Observations on FGRPB1 1.15 for Windows

archae86

Joined: 6 Dec 05

Posts: 3165

Credit: 7397761687

RAC: 1984191

In reporting times here, I

14 Dec 2016 23:36:43 UTC

Message 152814 in response to message 152810

(moderation:

)

In reporting times here, I suggest mentioning the host CPU, not just the GPU. I currently believe that, although some of the work is sent to the GPU, that the GPU finishes that work so very fast that total elapsed time is dominated by the CPU contribution. As it happens I have three hosts with moderately dissimilar GPUs. Which of the two GPUs happens to run a particular one of these tasks has little, if any, systematic influence on the task elapsed time.

My fastest machine running this work is now taking about 2 hours 36 minutes elapsed time. That has a i5-4690K CPU running at stock clocks.
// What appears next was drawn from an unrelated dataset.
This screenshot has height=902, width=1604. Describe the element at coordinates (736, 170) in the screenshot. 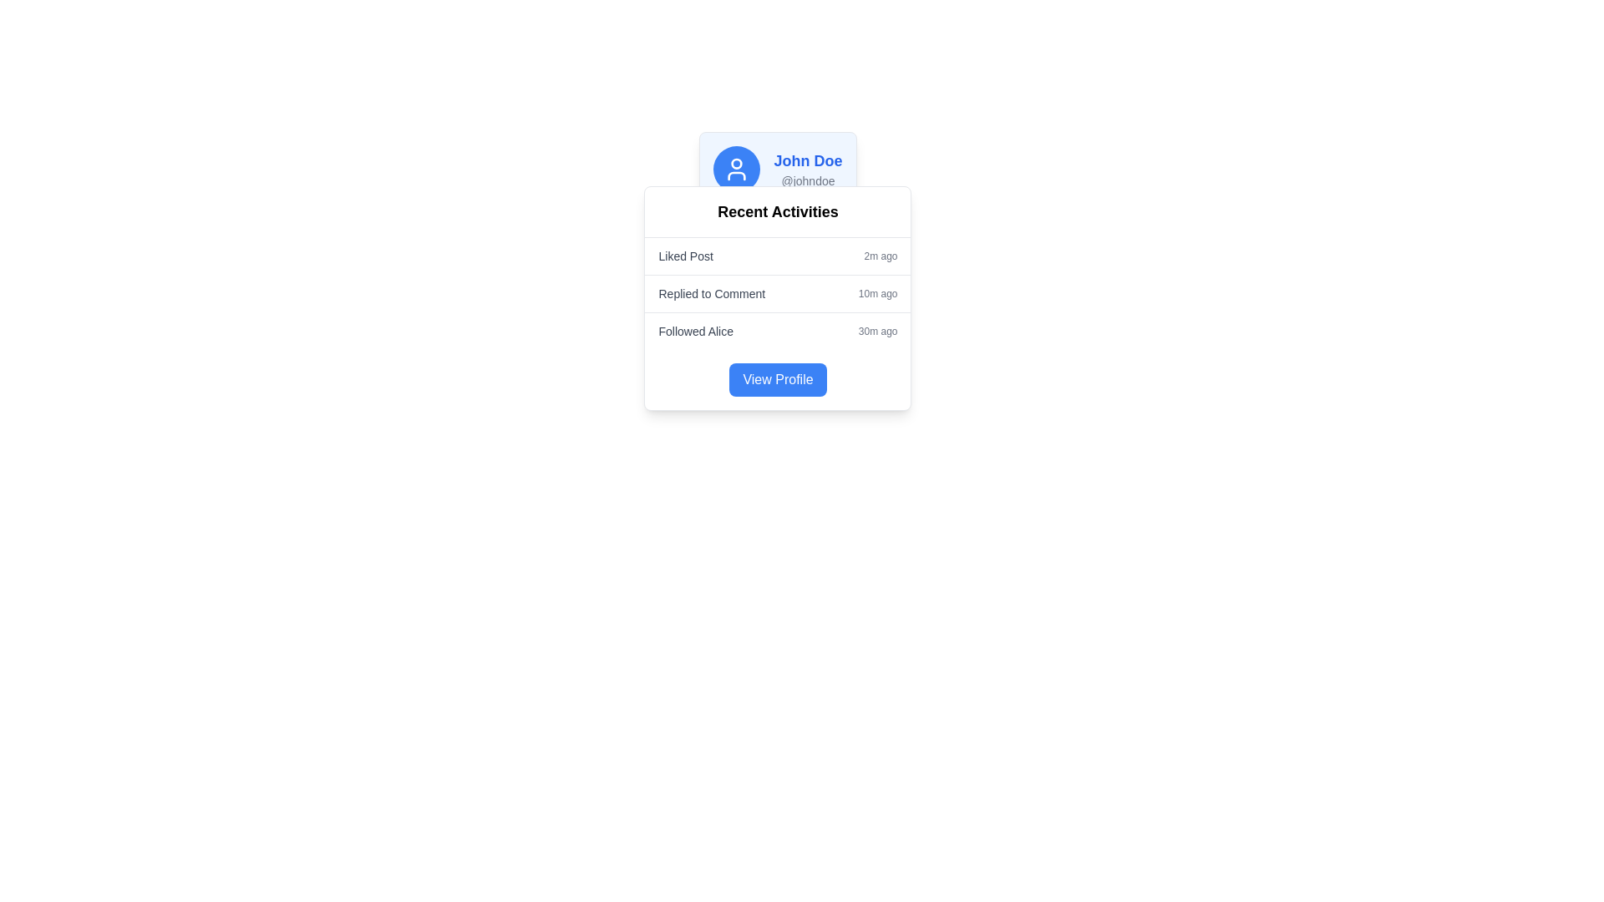

I see `the user avatar icon, which is a static visual representation situated inside a circular blue background, located above the text 'John Doe' in the profile header` at that location.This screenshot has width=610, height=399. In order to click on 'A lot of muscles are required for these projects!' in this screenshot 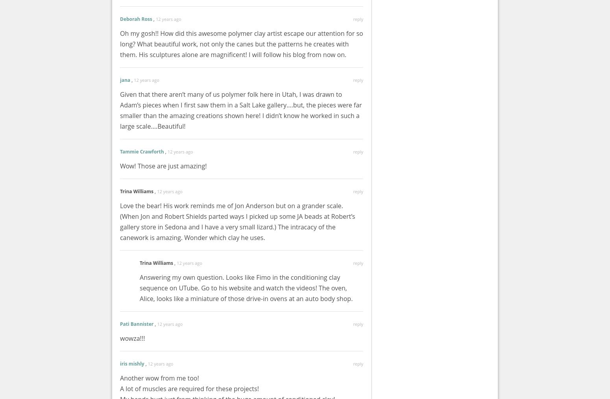, I will do `click(188, 389)`.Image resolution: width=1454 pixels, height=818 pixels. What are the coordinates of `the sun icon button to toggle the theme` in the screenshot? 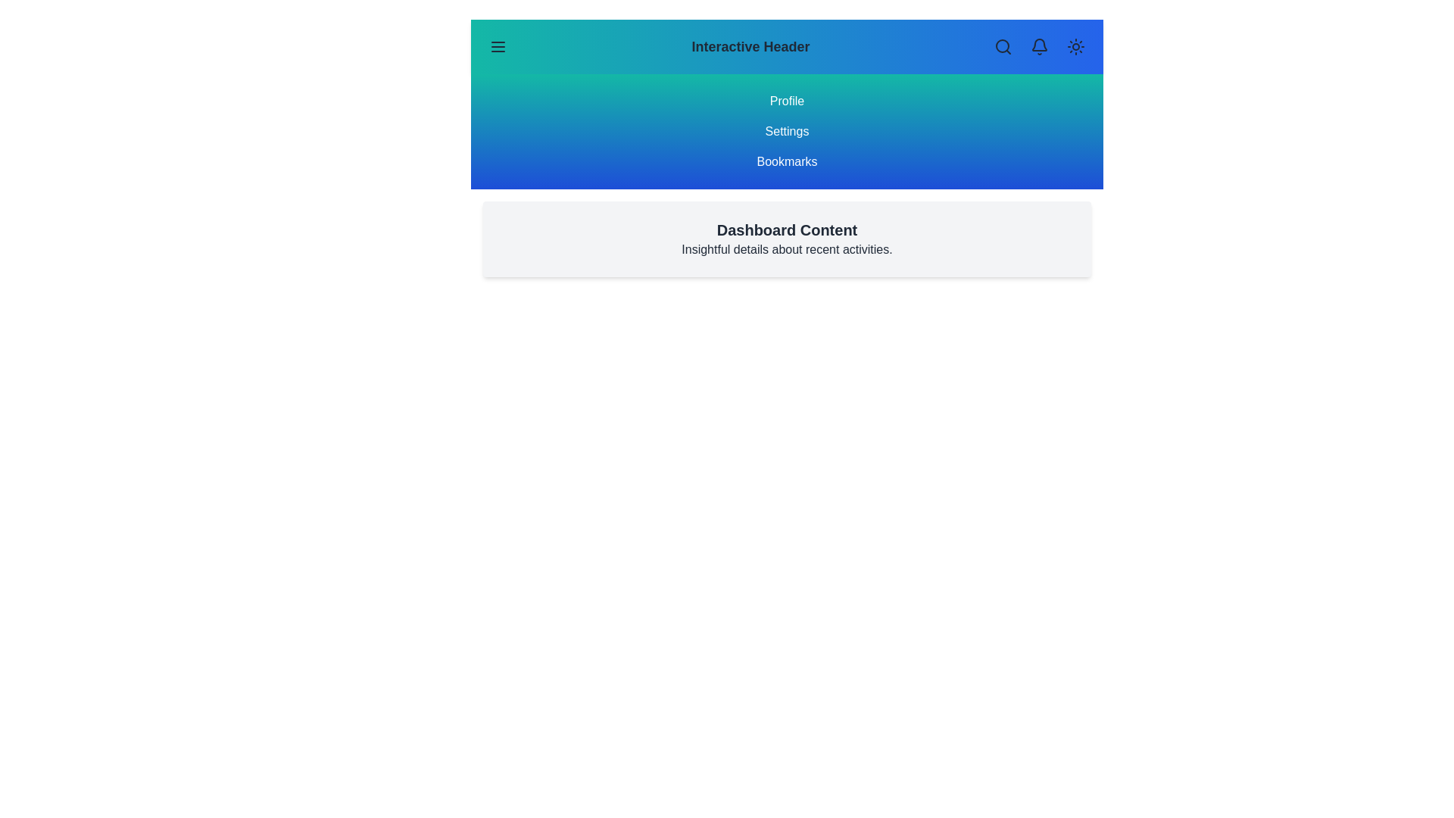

The GPUs on that host are a GTX 1070 and a 6 GB 1060. I don't yet have stabalized values for the other machines.

Not only is the relationship between reported completion and actual completion non-linear, but it also differs drastically from machine to machine within my set. While some of the machines creep slowly up the last few percent toward 100, and either reach there or get very close, the fast machine actually finishes just after reporting slightly under 90% completion. While this is annoying, I'm am mentioning it as a warning to other users, not as an improvement request to the developer(s). I think development effort would at the moment far better be spent on moving more of the calculation from CPU to GPU than on perfecting completion reporting.

Jesse Viviano

Joined: 8 Jun 05

Posts: 33

Credit: 133045917

RAC: 0

I now see spikes even though

14 Dec 2016 23:40:33 UTC

Message 152815 in response to message 152812

(moderation:

)

I now see spikes even though I closed programs that would cause activity. You are right that the GPU is being used, but it is not effectively being used. I thought the spikes were due to my activity.

Betreger

Joined: 25 Feb 05

Posts: 992

Credit: 1647003361

RAC: 679310

This does not bode well. I

15 Dec 2016 1:19:28 UTC

Message 152819 in response to message 152814

(moderation:

)

This does not bode well. I look forward to getting onto them after I run out of BRPs.

Mad_Max

Joined: 2 Jan 10

Posts: 165

Credit: 2267805441

RAC: 679641

Strange i get heavy run-time

15 Dec 2016 2:43:02 UTC

Message 152824

(moderation:

)

Strange i get heavy run-time variation between my hosts despite the fact that they have same GPUs (Radeon 7850/7870) and similar processors (two 2 AMD FX8320 and AMD Phenom II X6)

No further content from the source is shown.